Entre héritage de la dette cachée et promesse de rupture, l’exécution budgétaire 2025 du Sénégal ressemble à un exercice d’équilibriste. D’un côté, des recettes qui tiennent, un déficit contenu à 6,44 % du PIB, 474 milliards FCFA d’arriérés apurés. De l’autre, des cibles de recettes manquées, des dons extérieurs en chute libre et un service de la dette qui explose à plus de 5 100 milliards FCFA en 2026. Récit d’une année de gestion sous tension.
L’année 2025 s’annonçait comme celle de tous les dangers.
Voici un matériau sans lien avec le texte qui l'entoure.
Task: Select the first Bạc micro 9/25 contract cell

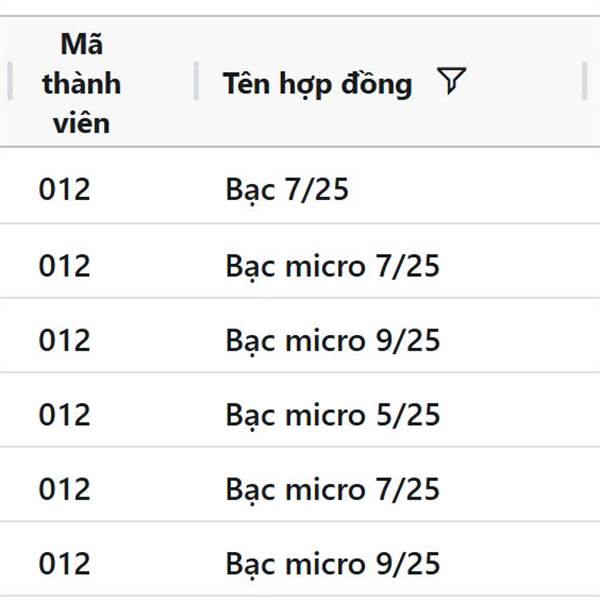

Après la révélation d’une dette cachée de 7 milliards $ et la suspension du programme FMI en mai 2024, le Sénégal découvrait l’ampleur réelle : déficit 2023 corrigé à 12,3 % du PIB au lieu de 4,9 %, dette réévaluée de 74,4 % à 111,0 % du PIB fin 2023, puis 132 % fin 2024 selon le FMI.
Pourtant, à l’arrivée, le ministère des Finances boucle 2025 sur « une gestion globalement maîtrisée » :
– Croissance du PIB réel à 6,7 %, portée par GTA gaz et Sangomar pétrole.
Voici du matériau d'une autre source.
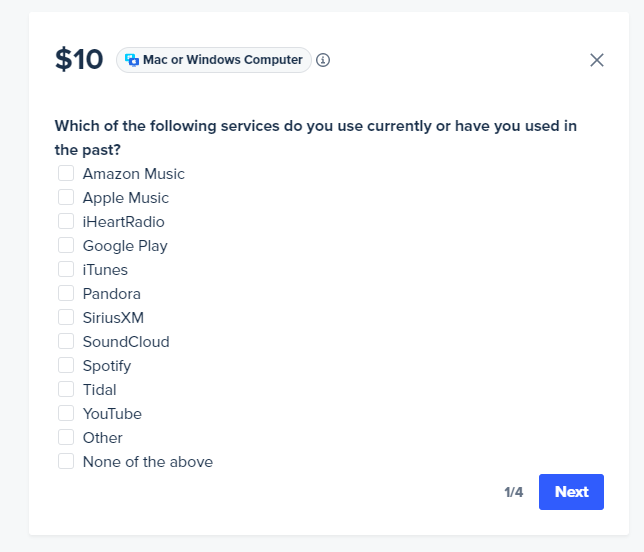
Task: Check the Amazon Music checkbox
Action: click(66, 173)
– Inflation contenue à 1,4 % grâce aux baisses de prix internationales et aux subventions.
– Recettes à 4 477,1 milliards FCFA, soit 98,8 % des objectifs. Les recettes fiscales progressent de +10,3 % à 4 087,4 milliards, tirées par l’impôt sur les sociétés. Les recettes non fiscales bondissent de +55,7 % à 287,4 milliards grâce aux premières retombées hydrocarbures.
– Déficit budgétaire ramené à 1 387,5 milliards FCFA, soit 6,44 % du PIB, mieux que la cible initiale de 7,1 %. À fin juin, il n’était que de 588,3 milliards, soit 34,7 % de la cible annuelle de 1 695,9 milliards.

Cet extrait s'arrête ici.